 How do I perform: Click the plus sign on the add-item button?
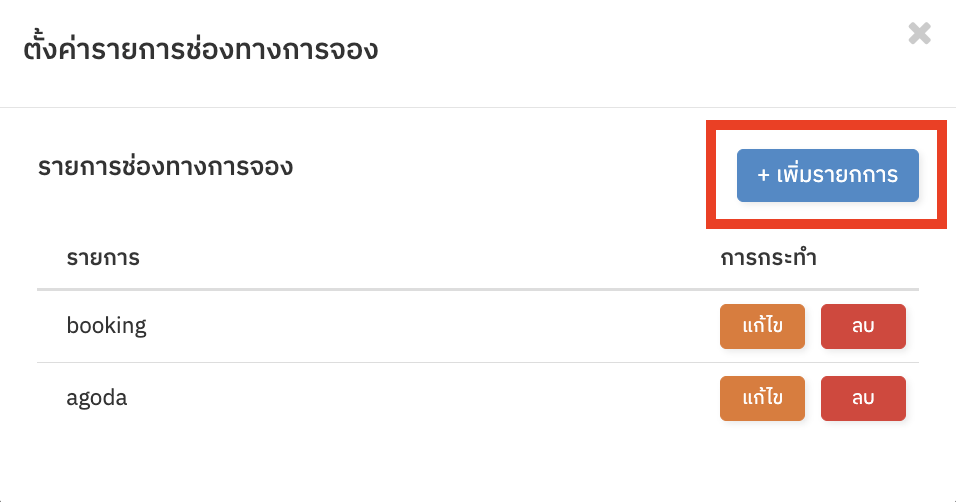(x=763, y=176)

__________________________________________________

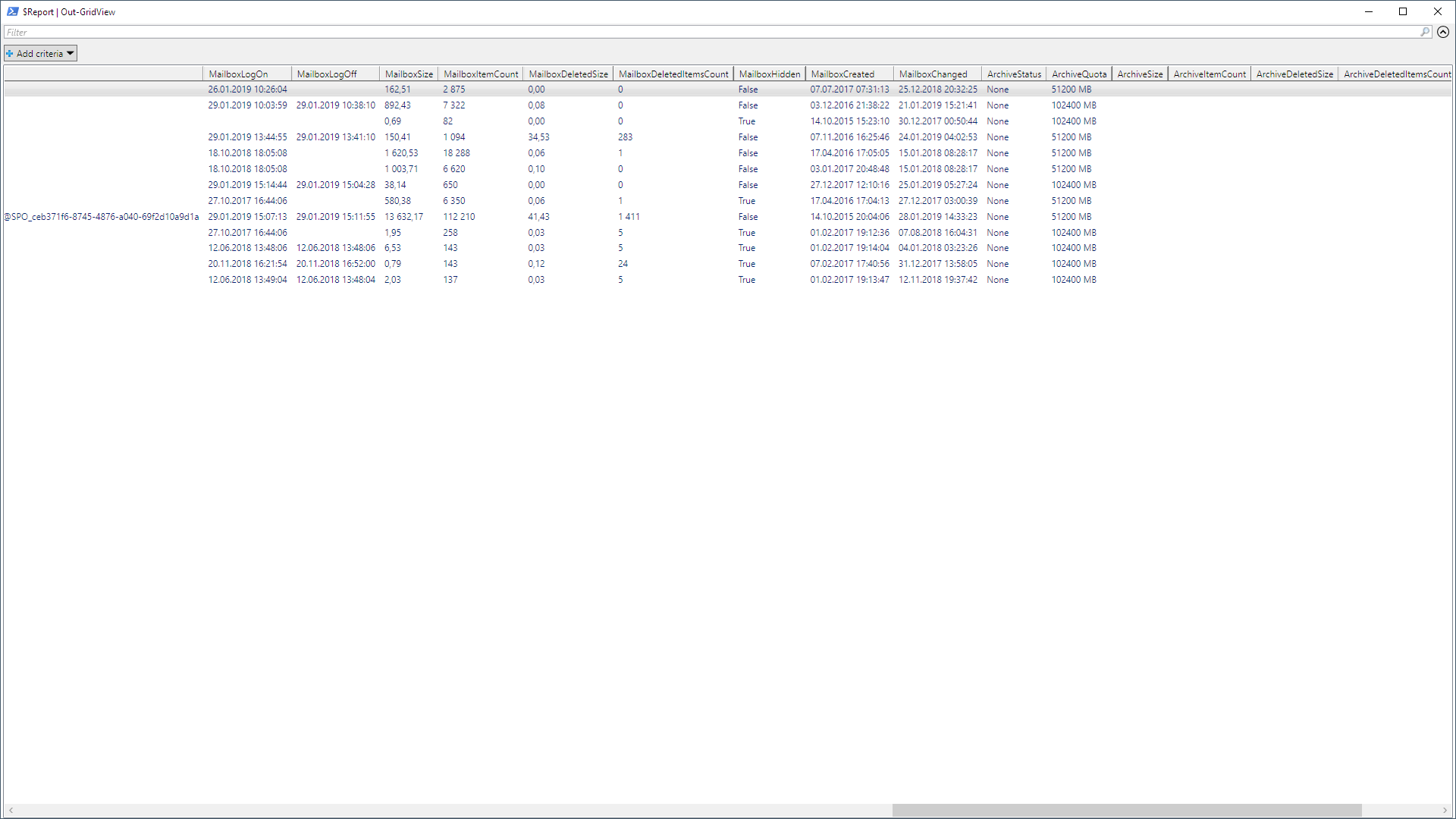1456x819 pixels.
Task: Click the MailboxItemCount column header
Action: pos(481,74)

__________________________________________________

### Work to be completed
Output the lines from the one containing "How do I perform: Click" to the one containing "(x=763, y=176)" as a JSON list of strings, one string per line with blank lines omitted. Leave the pictures out of the answer.

### Finished exercise
[
  " How do I perform: Click the plus sign on the add-item button?",
  "(x=763, y=176)"
]